The saddest thing about this story might be that it’s not surprising any more:
A government watchdog has found for the first time that confidential tax records of several political candidates and campaign donors were improperly scrutinized by government officials, but the Justice Department has declined to prosecute any of the cases.
Its investigators also are probing two allegations that the Internal Revenue Service “targeted for audit candidates for public office,” the Treasury’s inspector general for tax administration, J. Russell George, has privately told Sen. Chuck Grassley.
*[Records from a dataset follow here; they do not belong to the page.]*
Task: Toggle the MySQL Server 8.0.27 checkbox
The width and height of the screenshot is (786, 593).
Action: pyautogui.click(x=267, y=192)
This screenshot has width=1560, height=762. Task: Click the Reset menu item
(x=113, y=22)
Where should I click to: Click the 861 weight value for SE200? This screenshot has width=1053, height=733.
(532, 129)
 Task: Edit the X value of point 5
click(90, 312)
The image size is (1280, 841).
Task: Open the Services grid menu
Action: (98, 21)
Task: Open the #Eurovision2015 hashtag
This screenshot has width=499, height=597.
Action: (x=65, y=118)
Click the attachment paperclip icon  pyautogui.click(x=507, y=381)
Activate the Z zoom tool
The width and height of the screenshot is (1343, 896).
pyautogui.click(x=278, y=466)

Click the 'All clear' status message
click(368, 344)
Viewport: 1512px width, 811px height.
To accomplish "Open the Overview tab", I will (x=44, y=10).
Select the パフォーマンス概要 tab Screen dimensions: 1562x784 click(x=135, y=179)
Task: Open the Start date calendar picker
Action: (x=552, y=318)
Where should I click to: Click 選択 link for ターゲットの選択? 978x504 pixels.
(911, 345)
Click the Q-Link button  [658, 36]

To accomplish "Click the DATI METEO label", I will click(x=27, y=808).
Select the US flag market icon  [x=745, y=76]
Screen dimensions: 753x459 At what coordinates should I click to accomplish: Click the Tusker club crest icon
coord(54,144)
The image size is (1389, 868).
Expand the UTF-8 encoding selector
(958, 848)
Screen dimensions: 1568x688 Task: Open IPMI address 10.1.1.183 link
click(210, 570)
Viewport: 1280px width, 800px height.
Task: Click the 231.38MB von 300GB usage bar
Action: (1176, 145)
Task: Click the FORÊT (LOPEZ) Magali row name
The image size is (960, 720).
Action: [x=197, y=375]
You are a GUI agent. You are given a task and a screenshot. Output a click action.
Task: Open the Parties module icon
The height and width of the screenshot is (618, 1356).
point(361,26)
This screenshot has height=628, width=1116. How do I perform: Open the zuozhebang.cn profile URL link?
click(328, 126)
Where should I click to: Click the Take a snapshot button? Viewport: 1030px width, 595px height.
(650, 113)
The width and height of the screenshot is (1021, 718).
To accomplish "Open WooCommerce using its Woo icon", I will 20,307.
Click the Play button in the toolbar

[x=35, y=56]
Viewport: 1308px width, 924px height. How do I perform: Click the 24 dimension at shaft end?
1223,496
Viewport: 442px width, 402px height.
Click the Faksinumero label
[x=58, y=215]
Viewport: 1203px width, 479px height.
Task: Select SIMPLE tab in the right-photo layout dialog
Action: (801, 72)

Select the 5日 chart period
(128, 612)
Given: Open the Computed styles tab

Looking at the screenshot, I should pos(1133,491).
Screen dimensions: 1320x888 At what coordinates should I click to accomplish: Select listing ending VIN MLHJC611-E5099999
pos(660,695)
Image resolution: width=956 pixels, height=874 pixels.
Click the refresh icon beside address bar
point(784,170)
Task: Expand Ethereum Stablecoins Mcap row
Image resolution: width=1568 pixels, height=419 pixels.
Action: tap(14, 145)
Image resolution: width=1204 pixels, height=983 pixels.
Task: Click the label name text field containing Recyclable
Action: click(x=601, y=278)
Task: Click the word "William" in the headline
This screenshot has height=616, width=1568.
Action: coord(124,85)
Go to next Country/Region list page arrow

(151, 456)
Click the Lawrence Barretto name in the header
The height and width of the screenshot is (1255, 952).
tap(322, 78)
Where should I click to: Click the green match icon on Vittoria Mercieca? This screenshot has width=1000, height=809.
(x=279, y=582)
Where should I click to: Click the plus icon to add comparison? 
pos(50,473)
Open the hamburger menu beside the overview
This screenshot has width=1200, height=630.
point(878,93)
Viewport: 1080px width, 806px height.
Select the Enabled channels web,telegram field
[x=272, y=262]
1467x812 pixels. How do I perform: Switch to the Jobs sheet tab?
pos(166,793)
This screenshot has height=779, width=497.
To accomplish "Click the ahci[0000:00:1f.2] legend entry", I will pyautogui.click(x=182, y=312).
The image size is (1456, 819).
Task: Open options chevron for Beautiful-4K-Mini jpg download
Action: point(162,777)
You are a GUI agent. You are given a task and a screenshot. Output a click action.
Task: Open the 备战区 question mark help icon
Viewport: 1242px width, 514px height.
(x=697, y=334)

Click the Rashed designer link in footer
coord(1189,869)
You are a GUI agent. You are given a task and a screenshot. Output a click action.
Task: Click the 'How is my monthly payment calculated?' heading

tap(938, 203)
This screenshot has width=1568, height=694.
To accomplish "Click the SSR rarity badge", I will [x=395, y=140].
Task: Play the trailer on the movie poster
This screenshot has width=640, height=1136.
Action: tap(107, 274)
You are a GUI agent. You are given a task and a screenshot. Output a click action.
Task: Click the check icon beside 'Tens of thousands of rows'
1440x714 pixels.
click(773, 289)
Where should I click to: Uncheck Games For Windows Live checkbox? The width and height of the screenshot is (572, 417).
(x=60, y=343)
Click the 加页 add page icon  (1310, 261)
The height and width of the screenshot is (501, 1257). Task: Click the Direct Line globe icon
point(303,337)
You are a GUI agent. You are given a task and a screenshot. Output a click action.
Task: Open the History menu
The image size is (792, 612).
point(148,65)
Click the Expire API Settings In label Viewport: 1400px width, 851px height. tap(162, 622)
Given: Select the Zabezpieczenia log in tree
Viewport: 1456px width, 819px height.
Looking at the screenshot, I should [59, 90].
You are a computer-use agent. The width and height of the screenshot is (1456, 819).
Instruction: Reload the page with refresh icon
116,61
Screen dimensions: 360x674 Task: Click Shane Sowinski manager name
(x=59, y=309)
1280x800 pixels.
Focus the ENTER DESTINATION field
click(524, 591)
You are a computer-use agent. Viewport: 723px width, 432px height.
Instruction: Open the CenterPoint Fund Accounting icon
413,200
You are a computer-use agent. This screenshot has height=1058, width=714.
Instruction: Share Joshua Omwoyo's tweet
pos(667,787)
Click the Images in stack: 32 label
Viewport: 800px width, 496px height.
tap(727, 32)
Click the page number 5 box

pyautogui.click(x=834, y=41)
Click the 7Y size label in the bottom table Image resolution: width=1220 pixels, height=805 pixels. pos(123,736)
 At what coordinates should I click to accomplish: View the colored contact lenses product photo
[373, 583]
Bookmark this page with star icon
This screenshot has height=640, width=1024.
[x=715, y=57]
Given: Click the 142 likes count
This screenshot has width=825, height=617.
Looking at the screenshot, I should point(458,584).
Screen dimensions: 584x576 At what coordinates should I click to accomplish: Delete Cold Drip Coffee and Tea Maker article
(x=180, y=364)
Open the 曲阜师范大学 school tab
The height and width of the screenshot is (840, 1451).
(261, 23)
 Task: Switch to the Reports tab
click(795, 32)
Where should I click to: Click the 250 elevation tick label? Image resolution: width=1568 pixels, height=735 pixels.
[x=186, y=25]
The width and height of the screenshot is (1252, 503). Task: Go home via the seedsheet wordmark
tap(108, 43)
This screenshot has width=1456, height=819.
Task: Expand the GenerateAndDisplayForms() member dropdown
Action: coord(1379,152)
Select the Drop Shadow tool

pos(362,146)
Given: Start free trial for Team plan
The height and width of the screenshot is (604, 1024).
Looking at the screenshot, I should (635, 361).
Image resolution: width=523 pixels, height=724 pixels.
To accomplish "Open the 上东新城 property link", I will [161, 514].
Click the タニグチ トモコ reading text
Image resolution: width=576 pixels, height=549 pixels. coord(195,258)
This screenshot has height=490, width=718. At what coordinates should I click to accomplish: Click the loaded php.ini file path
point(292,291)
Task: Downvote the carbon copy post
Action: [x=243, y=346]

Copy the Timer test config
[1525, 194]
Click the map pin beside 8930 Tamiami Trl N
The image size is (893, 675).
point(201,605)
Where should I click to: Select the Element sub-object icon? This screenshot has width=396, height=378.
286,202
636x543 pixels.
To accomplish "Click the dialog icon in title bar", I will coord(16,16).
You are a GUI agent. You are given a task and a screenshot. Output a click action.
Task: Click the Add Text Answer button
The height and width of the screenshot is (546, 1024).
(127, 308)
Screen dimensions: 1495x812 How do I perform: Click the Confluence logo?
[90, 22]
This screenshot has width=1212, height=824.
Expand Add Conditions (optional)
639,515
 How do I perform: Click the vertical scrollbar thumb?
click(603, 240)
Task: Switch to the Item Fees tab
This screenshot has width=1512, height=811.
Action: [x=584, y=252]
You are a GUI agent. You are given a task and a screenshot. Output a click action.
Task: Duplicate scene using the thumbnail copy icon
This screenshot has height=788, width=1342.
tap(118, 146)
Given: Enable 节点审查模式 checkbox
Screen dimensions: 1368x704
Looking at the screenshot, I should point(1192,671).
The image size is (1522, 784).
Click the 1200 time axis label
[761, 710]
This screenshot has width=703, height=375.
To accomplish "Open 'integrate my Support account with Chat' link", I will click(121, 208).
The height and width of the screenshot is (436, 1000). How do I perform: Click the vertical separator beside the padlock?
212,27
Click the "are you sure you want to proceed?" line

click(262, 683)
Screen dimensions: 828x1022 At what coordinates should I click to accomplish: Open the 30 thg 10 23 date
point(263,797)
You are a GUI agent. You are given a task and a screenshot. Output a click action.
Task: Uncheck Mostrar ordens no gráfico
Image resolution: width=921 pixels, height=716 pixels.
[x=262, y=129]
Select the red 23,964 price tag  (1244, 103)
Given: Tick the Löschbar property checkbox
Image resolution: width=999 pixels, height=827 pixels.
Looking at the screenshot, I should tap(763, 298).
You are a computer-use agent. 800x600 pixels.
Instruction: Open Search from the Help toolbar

In a written response to a request by Mr. Grassley, the ranking Republican on the Judiciary Committee, Mr. George said a review turned up four cases since 2006 in which unidentified government officials took part in “unauthorized access or disclosure of tax records of political donors or candidates,” including one case he described as “willful.” In four additional cases, Mr. George said, allegations of improper access of IRS records were not substantiated by the evidence.
The story doesn’t identify whose records were improperly accessed, but I think we can assume that the victims were opponents of the Obama administration.
ASIDE: Could one of the victims have been the Koch brothers? The White House claimed knowledge of their tax returns, which they had no legitimate access to. Another victim appears to be Christine O’Donnell.
It’s one thing for the misconduct to take place. A few bad apples and all that. It’s quite another for the Justice Department to refuse to prosecute. By so doing, the Obama administration has approved the misconduct after the fact. Worse, they are encouraging it to happen again.